Background

Australia has experienced a steady increase in the proportion of older adults, with projections that 22% of the population will be aged over 60 by 2025 [1, 2]. This ageing population is heavier than a generation ago, with in excess of 60% of older adults now classified as overweight or obese [3]. Overweight and obesity levels are increasing at a rapid rate worldwide while other non-communicable diseases (NCDs) such as heart disease, type 2 diabetes and cancer are also on the rise [4, 5]. It has been estimated that in developed countries, the cost of obesity equates with 0.7 to 2.8% of the total yearly health expenditure [6]. For example, the annual cost of obesity is estimated to be $21 billion in Australia and $2.1 billion in the state of Western Australia [7]. The increase in the prevalence of overweight and obesity is of particular concern, in view of the strong association between excess body weight and chronic health problems.
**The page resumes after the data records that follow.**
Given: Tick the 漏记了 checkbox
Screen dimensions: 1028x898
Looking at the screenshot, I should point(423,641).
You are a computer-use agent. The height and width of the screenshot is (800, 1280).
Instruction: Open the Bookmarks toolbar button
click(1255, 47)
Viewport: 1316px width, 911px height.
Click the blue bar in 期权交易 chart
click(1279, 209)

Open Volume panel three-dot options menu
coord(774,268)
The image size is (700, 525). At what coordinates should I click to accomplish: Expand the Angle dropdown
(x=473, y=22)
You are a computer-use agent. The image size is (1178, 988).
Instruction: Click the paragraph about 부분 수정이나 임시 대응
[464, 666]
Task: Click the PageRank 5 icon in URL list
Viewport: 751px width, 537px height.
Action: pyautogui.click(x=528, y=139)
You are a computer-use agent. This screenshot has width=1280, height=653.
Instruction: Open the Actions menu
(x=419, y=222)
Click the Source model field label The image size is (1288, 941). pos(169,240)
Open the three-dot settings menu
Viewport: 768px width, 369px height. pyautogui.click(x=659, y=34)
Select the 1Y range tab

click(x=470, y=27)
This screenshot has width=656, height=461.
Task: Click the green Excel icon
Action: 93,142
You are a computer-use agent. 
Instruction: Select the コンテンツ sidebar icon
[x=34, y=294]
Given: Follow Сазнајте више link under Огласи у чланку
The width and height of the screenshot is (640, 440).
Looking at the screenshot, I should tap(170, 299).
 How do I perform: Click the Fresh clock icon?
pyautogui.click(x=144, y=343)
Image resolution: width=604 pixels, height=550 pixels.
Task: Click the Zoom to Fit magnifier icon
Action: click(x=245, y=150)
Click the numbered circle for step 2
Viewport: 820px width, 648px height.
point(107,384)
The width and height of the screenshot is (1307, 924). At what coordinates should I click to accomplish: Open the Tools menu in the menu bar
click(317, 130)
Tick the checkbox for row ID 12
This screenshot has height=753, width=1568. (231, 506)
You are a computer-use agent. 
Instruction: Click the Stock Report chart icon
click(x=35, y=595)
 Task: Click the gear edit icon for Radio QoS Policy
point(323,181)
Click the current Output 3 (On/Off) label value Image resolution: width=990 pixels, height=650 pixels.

It is known that as age increases physical activity declines [8], with 46% of Australians aged 60 to 75 years being insufficiently active and 33% being completely sedentary [1, 9]. Over the years, the physical activity levels of older Australians have reduced [9, 10] while their food consumption has increased [11]. This follows the worldwide trend in diet which is shifting towards an increased consumption of saturated fats, with the level of fat consumed exceeding the recommended proportion of daily energy intake [1214].

The benefits of regular physical activity are well recognised [5, 15, 16, 1821], regardless of body mass index (BMI) [22]. The greatest health improvements appear to occur when a person moves from being sedentary (<100 mins/week) or involved in light (1-2.9 METS) to moderate-intensity activity (>3 METS) [23]. Low-intensity aerobic exercise is typically recommended for older adults as it can be sustained for longer, results in less tiredness and injury, and therefore may result in greater energy expenditure than high-intensity exercise [24]. The Australian Government has recently developed physical activity guidelines for older Australians to help improve their health and well being. The guidelines recommend that moderate-intensity physical activity be performed for a minimum of 30 minutes on most, preferably all, days of the week [25, 26]. In addition, eating adequate amounts of fruit and vegetables can provide essential nutrients for healthy tissue bolster the immune system and protect against chronic diseases [5, 2729]. The Australian Guide to Healthy Eating [30] recommends between four to seven 75 gram serves of vegetables and two to three 150 gram serves of fruit for adults aged over 60 years. In addition, both dietary fat and refined carbohydrate should be reduced to achieve appropriate balance in macronutrient intake necessary for an acceptable body weight [31].

Maintaining adequate levels of physical activity [32]and sustaining an appropriate diet [33] are important public health goals to address obesity and to minimise the adverse physiological changes [34] associated with ageing. However, there remains a need for systematic assessment of dissemination strategies to improve health outcomes [35, 36], recognising that older people are a heterogeneous group that would benefit from interventions to suit their personal needs and circumstances [37]. The design of interventions needs to be rigorous [38] with large samples and longer time frames [39, 40]. Additionally, home-based nutrition and physical activity programs for older adults may reduce future costs to health care [37]. This paper describes the protocol of a randomised controlled trial that aims to improve the physical activity and nutrition behaviours of insufficiently active people aged 60 to 70 years.

Methods/Design

Study design

This project will consist of the development, implementation and evaluation of a physical activity and nutrition intervention. The program is designed to increase physical activity levels, enhance nutritional intake and assist in the management of body weight of insufficiently active 60-70 year-olds. It will be conducted in metropolitan Perth, the capital of the State of Western Australia. The intervention and evaluation design has been based on a large pilot project that produced encouraging results with respect to adherence and behaviour change [41].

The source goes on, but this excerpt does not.